Singer, M. (2012). Anthropology and addiction: an historical review. Society for the Study of Addiction, 107 (10), 1747-1755. https://onlinelibrary-wiley-com.proxy1.cl.msu.edu/doi/full/10.1111/j.1360-0443.201 2.03879.x

The source provides feedback and insight into the importance of anthropological research needed to understand the already played out, world-wide effects of immune targeting viruses in individuals who have been drug users. It explains how human immunodeficiency has increased drastically world wide over the years. Merrill Singer is a medical anthropologist and professor of anthropology at the University of Connecticut Health Center. He even wrote a book on infectious diseases and anthropology. He’s known for his research on HIV/AIDS, syndemics, minority health, substance abuse, and health disparities. Merrill Singer's background gives insight on valuable information of addiction and viruses that have developed in our culture/society worldwide which relates to the current pandemic occurring today. The author uses books and papers to support the literature he cited in his searches where he used key words like drug ethnography, ethnography of drinking, and anthropology and drug use. He used different search engines like EBSCOHost, Google Scholar, PubMed, and AnthroSource were utilized in the writing of this paper. He mainly uses ethnography, but he also analyzes all his sources to incorporate in his paper. Anthropology is essential in the multidisciplinary field of drug addiction because it makes an impact on the research from its ability to incorporate the strengths of ethnography, the power of the cultural model, lived experience, emic understanding concerns, biosocial interactions and pathways understanding stress, and micro and macro world of political economy.

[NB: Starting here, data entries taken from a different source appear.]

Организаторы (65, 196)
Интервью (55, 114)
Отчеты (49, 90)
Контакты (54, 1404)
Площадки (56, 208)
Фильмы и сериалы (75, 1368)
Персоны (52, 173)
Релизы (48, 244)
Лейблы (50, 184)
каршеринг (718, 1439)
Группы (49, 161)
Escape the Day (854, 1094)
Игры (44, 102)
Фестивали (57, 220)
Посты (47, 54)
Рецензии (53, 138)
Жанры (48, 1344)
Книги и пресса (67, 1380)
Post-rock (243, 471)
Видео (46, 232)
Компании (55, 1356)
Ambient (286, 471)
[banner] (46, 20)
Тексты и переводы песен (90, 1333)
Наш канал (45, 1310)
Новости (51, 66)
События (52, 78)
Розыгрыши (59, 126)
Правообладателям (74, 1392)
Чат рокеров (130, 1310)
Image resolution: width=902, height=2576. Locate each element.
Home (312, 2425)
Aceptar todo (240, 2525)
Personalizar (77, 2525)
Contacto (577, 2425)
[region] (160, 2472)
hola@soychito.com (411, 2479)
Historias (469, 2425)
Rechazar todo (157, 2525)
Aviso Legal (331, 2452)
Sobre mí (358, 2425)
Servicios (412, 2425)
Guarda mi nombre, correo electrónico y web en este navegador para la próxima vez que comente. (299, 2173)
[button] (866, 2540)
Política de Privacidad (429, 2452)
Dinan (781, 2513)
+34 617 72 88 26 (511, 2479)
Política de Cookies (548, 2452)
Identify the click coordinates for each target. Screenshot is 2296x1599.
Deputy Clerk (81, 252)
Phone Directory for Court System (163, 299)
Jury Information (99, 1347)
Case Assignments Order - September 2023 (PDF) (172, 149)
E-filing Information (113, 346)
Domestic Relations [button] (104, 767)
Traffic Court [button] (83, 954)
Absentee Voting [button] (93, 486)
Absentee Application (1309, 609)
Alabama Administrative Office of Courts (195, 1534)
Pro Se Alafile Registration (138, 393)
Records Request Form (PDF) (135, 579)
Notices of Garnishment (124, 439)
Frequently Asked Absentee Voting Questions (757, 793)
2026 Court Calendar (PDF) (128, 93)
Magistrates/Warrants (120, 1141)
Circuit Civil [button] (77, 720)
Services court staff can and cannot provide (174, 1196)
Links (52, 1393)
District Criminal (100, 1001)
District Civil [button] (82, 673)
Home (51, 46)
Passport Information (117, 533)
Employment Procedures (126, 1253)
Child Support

Drug addiction needs anthropology to focus on the ethnographic approach to the role of drugs in research, treatment, recovery, risks, and benefits. Also, the studies have cultural order and used experimental research that showcased aspects of addictions can be supportive, sustainable, and individualized. Lastly, it mentions how the human immunodeficiency viruses or immune deficiency syndrome pandemic together have increased interest in the field of anthropology since the 1970s. Therefore, more anthropological research has been done on world-wide, lived drug-related issues.